I'm coming to the end of spring break. Depressing, utterly. Although, I have accomplished more than I thought I would over this past week. Wait, correction, over this past glorious week. I have as of now ( as of maybe twenty minutes ago) read 5 novels this week, pretended to work on a poster presentation for the NWSA conference for half and hour while drinking coffee, slept in until 2 pm at least once, and have done generally nothing that I haven't felt like doing. And I didn't even have to go out of the state to do it, as much as going out of the state appeals to the restless streak thats been progressively growing in me. Monday its back to the grind, back to fifteen credit hours, homework, papers, and being an absolute slave to academia in the worst kind of way. Its a bizarre slightly masochistic relationship. I hate how school sucks the life out of me but love the satisfaction of making Deans List at the end of the quarter. Truthfully though I cant wait to graduate.

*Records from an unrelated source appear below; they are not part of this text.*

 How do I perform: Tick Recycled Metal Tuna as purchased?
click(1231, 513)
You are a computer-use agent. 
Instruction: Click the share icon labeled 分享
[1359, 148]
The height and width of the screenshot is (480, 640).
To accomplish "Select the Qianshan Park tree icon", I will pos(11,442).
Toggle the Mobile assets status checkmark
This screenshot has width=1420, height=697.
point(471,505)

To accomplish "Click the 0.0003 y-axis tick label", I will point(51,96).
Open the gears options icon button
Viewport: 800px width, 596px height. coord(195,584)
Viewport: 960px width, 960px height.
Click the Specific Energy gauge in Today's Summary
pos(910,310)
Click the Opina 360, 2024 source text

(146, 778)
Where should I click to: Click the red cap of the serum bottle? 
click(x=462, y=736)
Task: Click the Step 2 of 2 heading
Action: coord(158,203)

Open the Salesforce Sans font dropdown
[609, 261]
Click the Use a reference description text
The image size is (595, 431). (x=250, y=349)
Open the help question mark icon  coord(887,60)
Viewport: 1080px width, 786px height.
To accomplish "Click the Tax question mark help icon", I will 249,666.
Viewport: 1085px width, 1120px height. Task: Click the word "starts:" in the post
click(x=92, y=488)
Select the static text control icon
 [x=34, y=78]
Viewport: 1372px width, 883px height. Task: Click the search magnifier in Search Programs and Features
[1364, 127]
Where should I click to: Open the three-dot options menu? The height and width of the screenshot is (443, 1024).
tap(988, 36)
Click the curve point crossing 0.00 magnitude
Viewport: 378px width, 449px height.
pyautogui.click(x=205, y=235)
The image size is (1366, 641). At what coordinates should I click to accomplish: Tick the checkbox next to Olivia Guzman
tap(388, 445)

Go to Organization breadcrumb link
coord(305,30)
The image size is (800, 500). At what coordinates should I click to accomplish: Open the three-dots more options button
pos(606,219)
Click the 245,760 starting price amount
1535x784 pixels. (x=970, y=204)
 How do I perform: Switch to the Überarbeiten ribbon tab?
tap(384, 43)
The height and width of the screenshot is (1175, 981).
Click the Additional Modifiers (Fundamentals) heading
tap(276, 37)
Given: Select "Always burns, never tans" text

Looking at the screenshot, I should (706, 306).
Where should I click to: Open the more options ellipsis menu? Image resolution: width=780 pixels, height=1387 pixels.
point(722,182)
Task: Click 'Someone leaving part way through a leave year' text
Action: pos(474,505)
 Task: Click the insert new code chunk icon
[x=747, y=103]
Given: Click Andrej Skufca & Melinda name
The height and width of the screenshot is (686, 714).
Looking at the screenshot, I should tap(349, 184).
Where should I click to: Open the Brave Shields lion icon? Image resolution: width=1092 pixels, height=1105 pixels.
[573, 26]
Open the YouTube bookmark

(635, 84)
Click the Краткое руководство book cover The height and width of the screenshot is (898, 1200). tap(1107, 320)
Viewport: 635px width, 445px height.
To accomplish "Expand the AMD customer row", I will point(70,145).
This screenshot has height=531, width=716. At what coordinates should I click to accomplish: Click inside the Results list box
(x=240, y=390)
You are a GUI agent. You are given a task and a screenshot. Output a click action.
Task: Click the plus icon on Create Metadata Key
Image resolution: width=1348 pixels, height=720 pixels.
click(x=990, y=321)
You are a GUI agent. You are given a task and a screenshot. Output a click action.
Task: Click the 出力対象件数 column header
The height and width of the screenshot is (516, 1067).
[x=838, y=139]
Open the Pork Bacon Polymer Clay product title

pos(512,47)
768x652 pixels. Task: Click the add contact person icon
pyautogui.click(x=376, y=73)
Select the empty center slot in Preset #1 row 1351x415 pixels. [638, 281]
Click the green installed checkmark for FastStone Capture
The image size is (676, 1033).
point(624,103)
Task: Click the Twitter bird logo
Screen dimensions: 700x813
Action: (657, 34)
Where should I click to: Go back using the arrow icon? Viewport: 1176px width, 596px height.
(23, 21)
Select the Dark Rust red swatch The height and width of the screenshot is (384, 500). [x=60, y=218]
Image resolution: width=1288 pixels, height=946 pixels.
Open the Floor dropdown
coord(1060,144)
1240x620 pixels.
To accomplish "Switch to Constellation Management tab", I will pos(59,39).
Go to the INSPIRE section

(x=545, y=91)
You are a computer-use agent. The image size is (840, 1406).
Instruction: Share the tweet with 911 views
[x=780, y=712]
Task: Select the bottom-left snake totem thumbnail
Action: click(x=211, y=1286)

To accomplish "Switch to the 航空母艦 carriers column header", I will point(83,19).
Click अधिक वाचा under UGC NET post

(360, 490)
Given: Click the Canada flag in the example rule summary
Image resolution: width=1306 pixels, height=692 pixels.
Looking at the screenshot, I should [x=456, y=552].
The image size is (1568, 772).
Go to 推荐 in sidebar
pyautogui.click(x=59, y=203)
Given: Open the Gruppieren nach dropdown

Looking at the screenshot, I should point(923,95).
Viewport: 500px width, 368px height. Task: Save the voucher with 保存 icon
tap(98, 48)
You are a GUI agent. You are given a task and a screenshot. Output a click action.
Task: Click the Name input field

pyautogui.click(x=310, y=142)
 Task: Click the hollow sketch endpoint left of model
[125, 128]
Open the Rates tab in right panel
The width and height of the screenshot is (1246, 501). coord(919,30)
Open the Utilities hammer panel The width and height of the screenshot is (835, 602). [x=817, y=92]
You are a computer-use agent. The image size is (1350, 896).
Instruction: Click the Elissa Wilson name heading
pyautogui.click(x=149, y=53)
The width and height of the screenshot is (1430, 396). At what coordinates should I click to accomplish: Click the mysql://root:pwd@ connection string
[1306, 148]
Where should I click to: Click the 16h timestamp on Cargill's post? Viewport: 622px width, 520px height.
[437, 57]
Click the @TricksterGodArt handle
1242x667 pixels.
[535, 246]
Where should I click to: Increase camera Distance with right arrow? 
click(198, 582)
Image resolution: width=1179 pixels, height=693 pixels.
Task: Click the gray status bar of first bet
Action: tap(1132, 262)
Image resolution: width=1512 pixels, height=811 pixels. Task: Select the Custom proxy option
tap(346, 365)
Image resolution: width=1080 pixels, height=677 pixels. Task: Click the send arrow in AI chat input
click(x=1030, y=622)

Ive been rethinking my childhood goal of becoming a writer lately, which has been influenced in every way by rereading 5 Mary Russel novels (see the Laurie R. King link). A person can dream, right? Amazing books, Mary Russel is my new woman literary hero and takes her place beside Nancy Drew. I cant write fiction because I cant seem to swing conversation on the page. However, poetry is another thing. Granted, there is alot of bad poetry. I don't really show people what I write because I'm not all the way sure yet that its not bad poetry, not to be self deprecating, merely realistic. Having the very modest background in academic English lit. that I do, I know something about bad poetry. I find myself writing poetry in my mind almost constantly (strange and dangerous confession). Lately Ive been thinking about Whitman, Ginsberg, Harjo, and Tea. I'm not hip like Michelle Tea, I'm not gritty. But I'm not constantly elegant and earthy like Harjo, and I cant ramble without punctuation at some point like Whitman and Ginsberg. I feel like my poetic voice falls somewhere in between the points where all of those writers meet. And if you have no idea what that means you'll just have to go read them for yourself and find out.